Written problem 1:
Reproduce every one of the entries that follow the passage on pending legal proceedings below, line for line and without any changes.

Text shown:
********************
There are no proceedings or investigations
pending or, to the best knowledge of the Sellers, threatened against any Seller
Party, any of its
Affiliates or any Time Share Association, before any court,
regulatory body,
administrative
agency, or other tribunal or governmental
instrumentality (i)
asserting the
invalidity
of this Agreement or any other
Transaction Document,
(ii) seeking to
prevent the
consummation of any of
the
transactions contemplated by this Agreement or any other
Transaction Document or
(iii) seeking any
determination or
ruling that could reasonably be expected to
be adversely
determined,
and if adversely
determined,
would have a
Material
Adverse Effect except for the potential assessment by the Tennessee
Department
of Revenue as disclosed in the Seller's Quarterly Report on Form 10-Q for the
quarterly period ended
September 30, 2005. No Seller nor, to the best knowledge
of Sellers, any Time Share Association has received any notice from
any court or
Governmental Authority
alleging that such party or any Affiliate thereof, has
violated any
Requirements of Law or that the Eligible Resorts or the
Facilities
are in violation of any Requirements of Law except for the
potential
assessment
by the Tennessee
Department of Revenue
as disclosed in the Seller's Quarterly
Report on Form 10-Q for the quarterly period ended September 30,
2005.
********************
Dataset extract:

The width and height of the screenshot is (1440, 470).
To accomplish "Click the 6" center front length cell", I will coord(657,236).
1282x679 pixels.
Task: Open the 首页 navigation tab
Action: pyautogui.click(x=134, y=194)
********************
Written problem 2:
Write out the part of the passage on pending legal proceedings above, everything from "There are no" down to "instrumentality (i)", with no changes.

Exercise solution 1:
The width and height of the screenshot is (1440, 470).
To accomplish "Click the 6" center front length cell", I will coord(657,236).
1282x679 pixels.
Task: Open the 首页 navigation tab
Action: pyautogui.click(x=134, y=194)

Exercise solution 2:
There are no proceedings or investigations
pending or, to the best knowledge of the Sellers, threatened against any Seller
Party, any of its
Affiliates or any Time Share Association, before any court,
regulatory body,
administrative
agency, or other tribunal or governmental
instrumentality (i)